DATA TO PROCESS:
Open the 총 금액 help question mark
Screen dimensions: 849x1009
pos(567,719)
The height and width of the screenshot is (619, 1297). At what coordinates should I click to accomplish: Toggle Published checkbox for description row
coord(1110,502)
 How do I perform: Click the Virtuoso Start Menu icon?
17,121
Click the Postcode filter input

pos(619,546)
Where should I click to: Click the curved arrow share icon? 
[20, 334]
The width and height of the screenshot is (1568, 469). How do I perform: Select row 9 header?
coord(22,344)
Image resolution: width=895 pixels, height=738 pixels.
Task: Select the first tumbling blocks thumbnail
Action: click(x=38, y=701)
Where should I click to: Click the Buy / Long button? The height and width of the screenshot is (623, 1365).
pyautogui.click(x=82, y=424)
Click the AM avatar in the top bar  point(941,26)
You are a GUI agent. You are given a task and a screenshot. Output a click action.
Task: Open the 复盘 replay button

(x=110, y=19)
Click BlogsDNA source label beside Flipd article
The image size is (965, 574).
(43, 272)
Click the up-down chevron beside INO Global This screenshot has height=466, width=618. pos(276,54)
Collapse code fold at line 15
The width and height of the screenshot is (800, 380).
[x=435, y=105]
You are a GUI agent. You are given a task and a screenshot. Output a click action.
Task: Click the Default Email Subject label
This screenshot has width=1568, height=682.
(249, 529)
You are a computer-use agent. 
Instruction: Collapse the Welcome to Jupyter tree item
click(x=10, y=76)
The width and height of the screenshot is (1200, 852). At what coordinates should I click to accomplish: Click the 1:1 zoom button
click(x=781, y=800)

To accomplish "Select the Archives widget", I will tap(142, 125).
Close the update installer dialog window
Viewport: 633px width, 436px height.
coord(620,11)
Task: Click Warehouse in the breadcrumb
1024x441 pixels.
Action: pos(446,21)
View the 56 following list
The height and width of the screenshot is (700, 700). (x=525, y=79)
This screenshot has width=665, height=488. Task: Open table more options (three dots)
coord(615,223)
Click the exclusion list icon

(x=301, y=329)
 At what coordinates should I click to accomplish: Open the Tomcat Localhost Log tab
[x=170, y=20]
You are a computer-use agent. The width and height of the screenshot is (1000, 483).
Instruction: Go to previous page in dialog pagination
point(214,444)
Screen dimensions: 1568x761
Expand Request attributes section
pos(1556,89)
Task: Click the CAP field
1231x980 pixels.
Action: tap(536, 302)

DIRECTIONS:
Only the lines holding the word "agent" belong in the answer; copy them from the listing above.

SOLUTION FOR THIS PROBLEM:
You are a GUI agent. You are given a task and a screenshot. Output a click action.
You are a GUI agent. You are given a task and a screenshot. Output a click action.
You are a computer-use agent. 
You are a computer-use agent. The width and height of the screenshot is (1000, 483).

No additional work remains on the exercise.